Task: Put the records in the stretch from the line containing "Where should I" through the line containing "Action: point(38,11)" into a two-column CSV with the columns text and answer, one row per record, each value in a single quoted field with line breaks replaced by spaces. Leave the pictures out.

Information provided:

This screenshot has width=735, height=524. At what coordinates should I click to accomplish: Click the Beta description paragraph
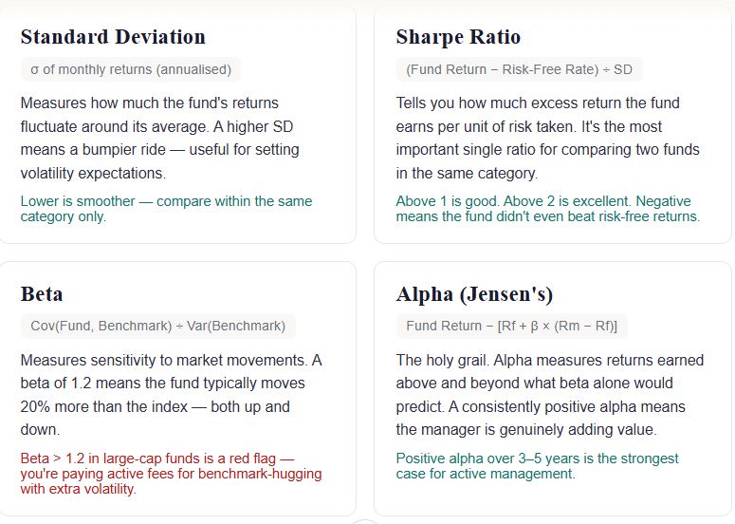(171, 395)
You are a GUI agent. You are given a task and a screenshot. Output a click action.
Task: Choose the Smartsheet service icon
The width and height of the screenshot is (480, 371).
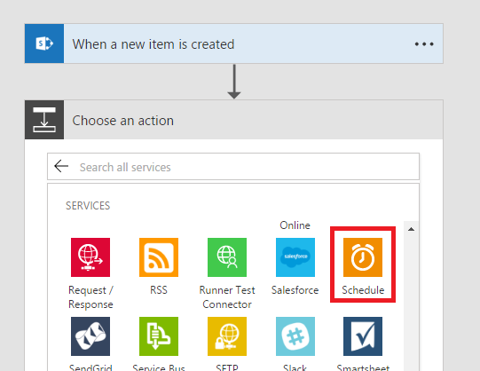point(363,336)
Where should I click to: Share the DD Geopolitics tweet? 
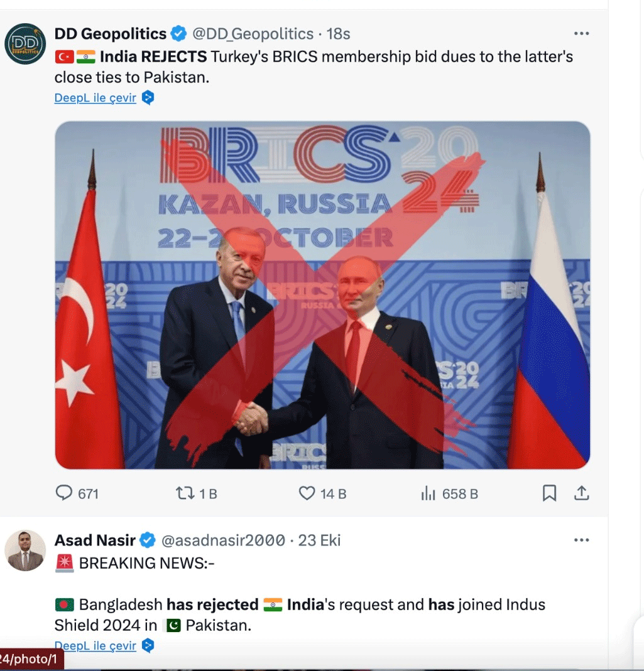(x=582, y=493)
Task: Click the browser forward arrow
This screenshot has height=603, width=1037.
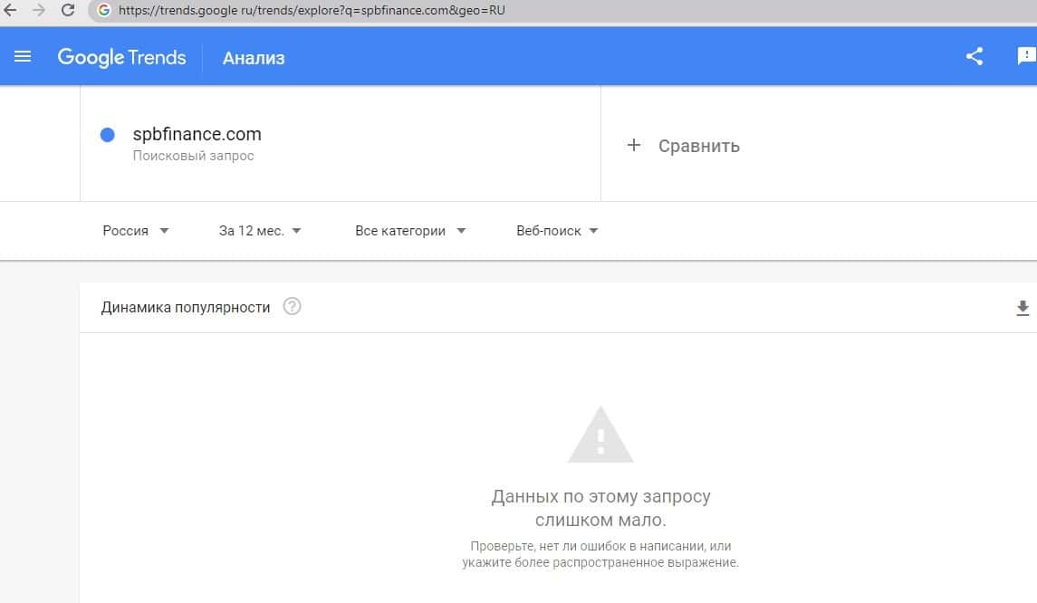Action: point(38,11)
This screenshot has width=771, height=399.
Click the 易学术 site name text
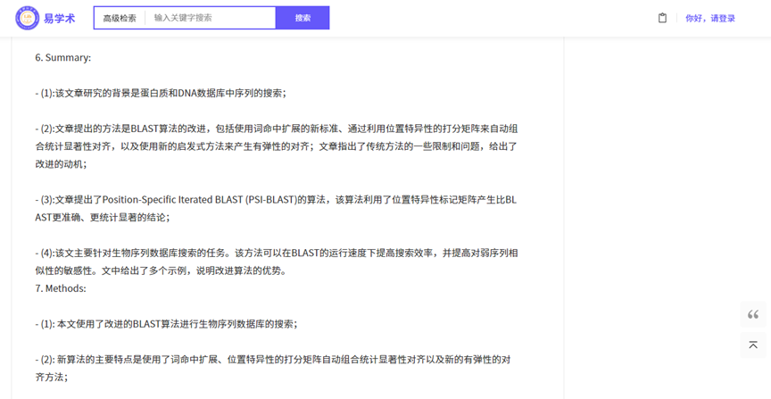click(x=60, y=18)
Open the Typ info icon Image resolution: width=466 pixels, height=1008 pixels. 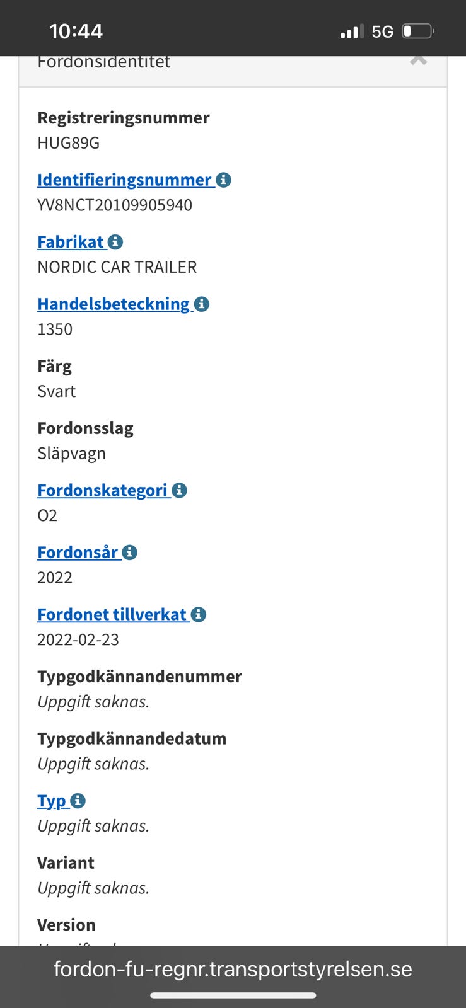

Right answer:
text,answer
"Where should I click to: Share the DD Geopolitics tweet?","(x=582, y=493)"
"Task: Click the browser forward arrow This screenshot has height=603, width=1037.","Action: point(38,11)"